Written request » Select every line in the items below that contains the string "pixels" and copy each one out.

Working data »
====================

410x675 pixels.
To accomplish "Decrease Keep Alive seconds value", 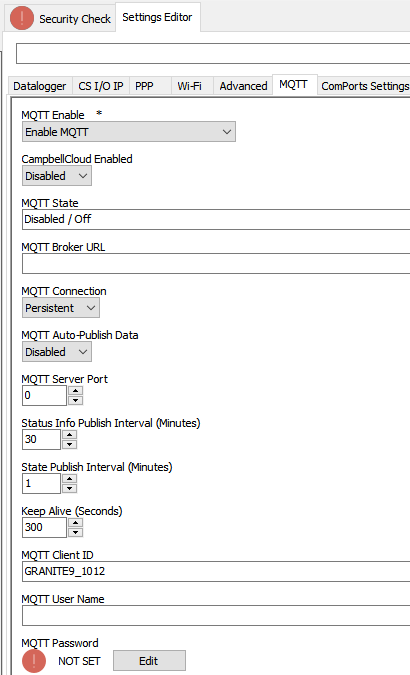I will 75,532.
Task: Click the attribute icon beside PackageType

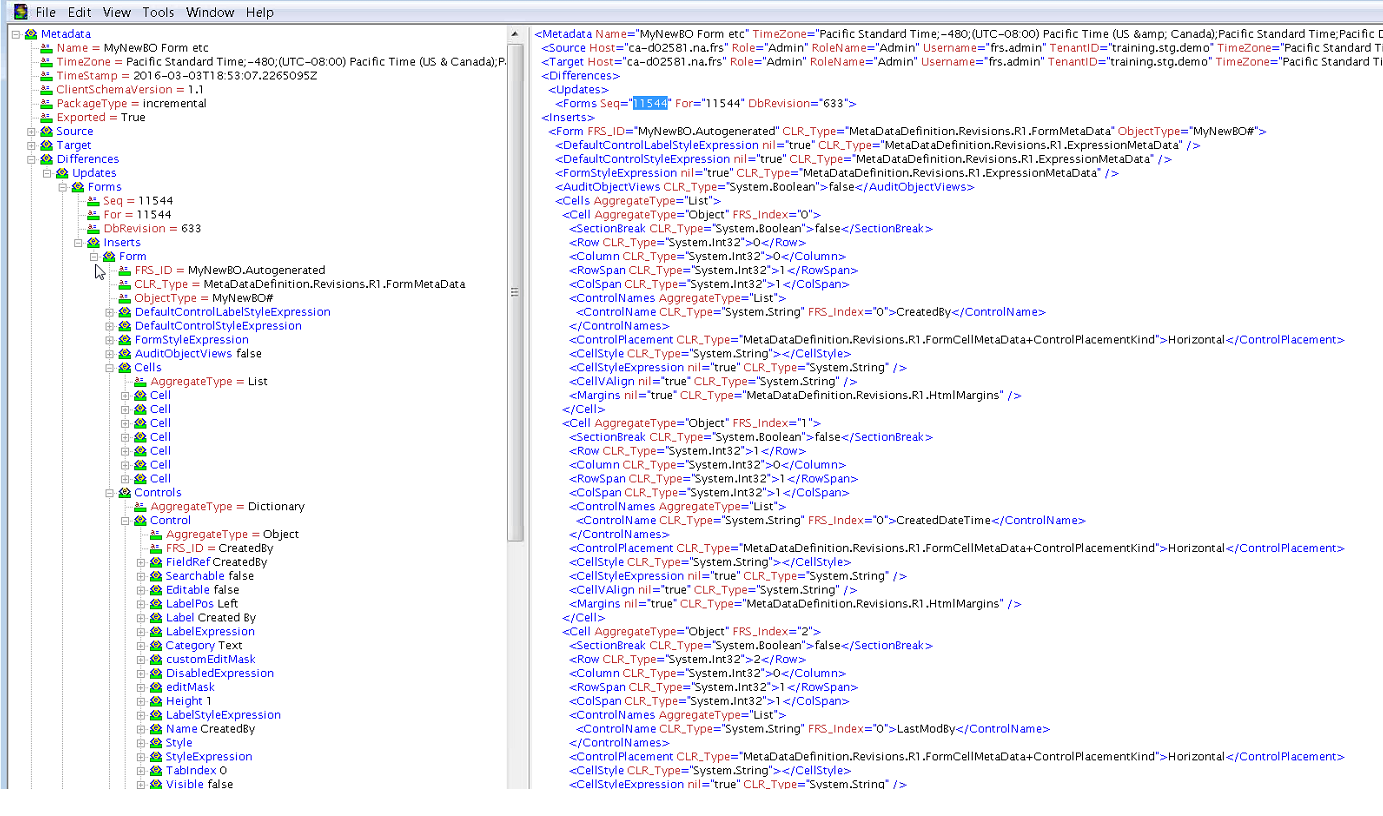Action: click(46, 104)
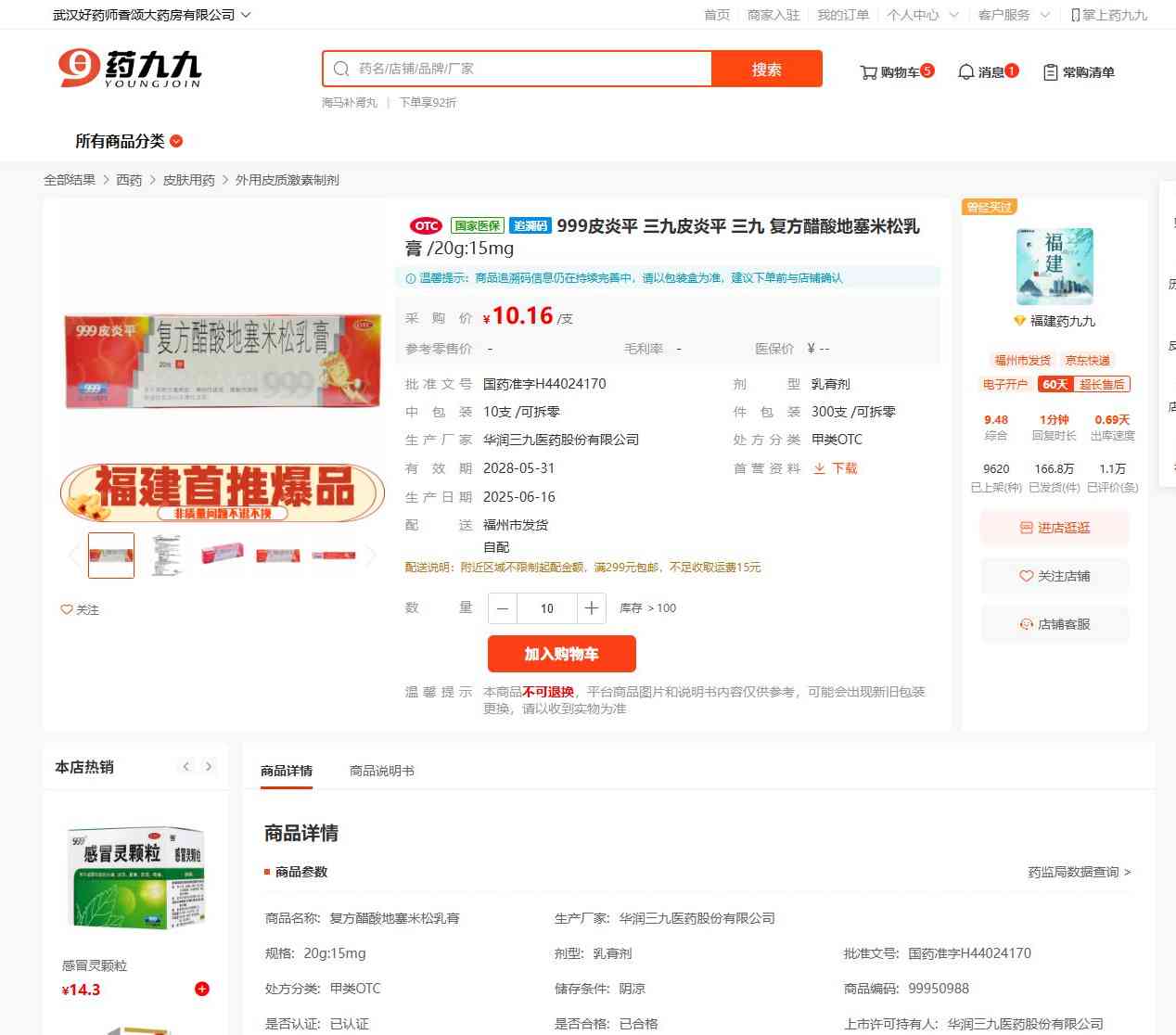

====================

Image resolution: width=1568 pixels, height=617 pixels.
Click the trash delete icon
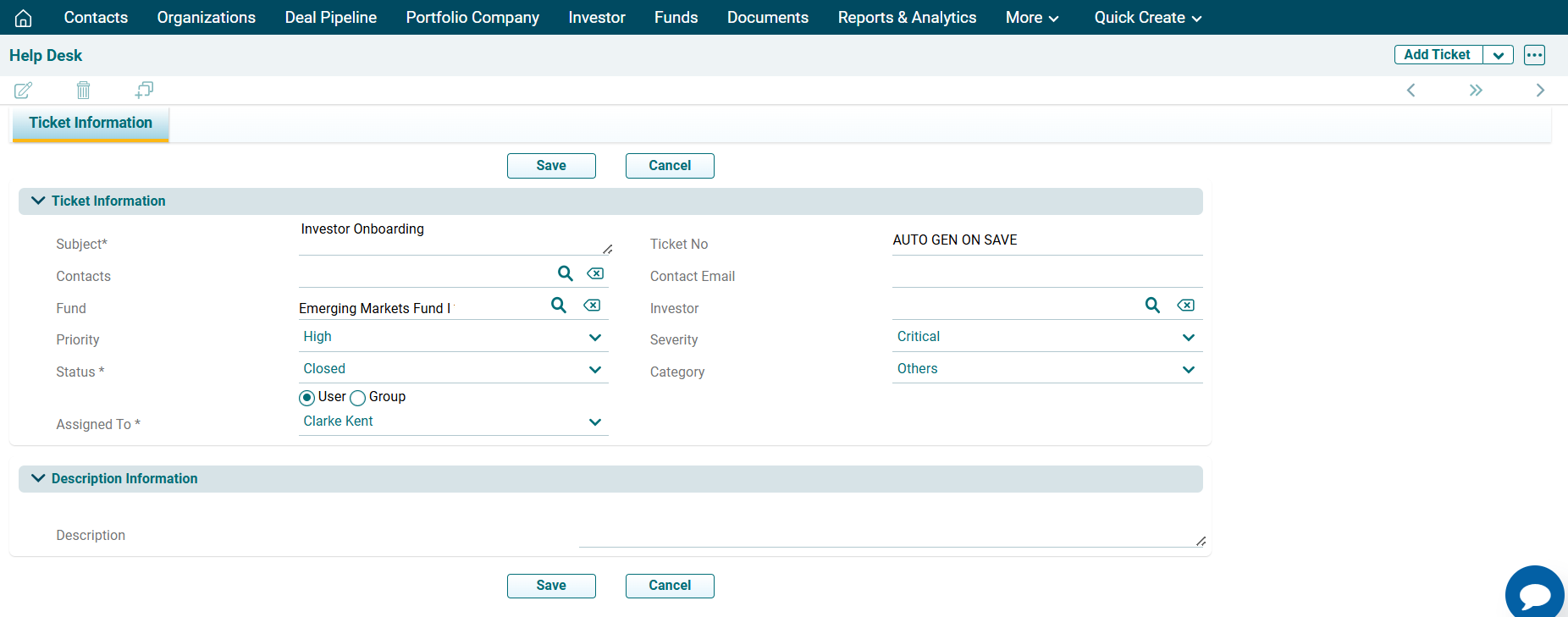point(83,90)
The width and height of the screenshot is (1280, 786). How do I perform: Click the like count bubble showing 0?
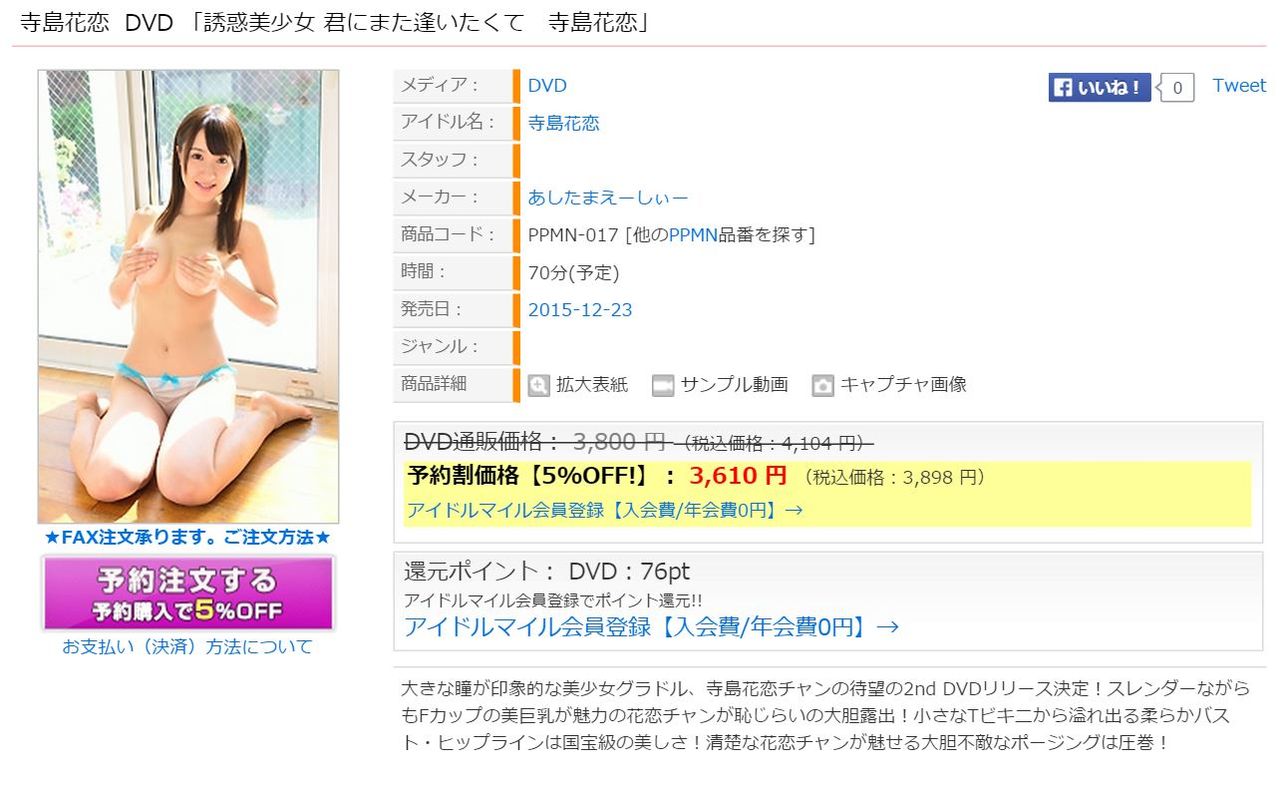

====================

Response »
410x675 pixels.
Image resolution: width=1568 pixels, height=617 pixels.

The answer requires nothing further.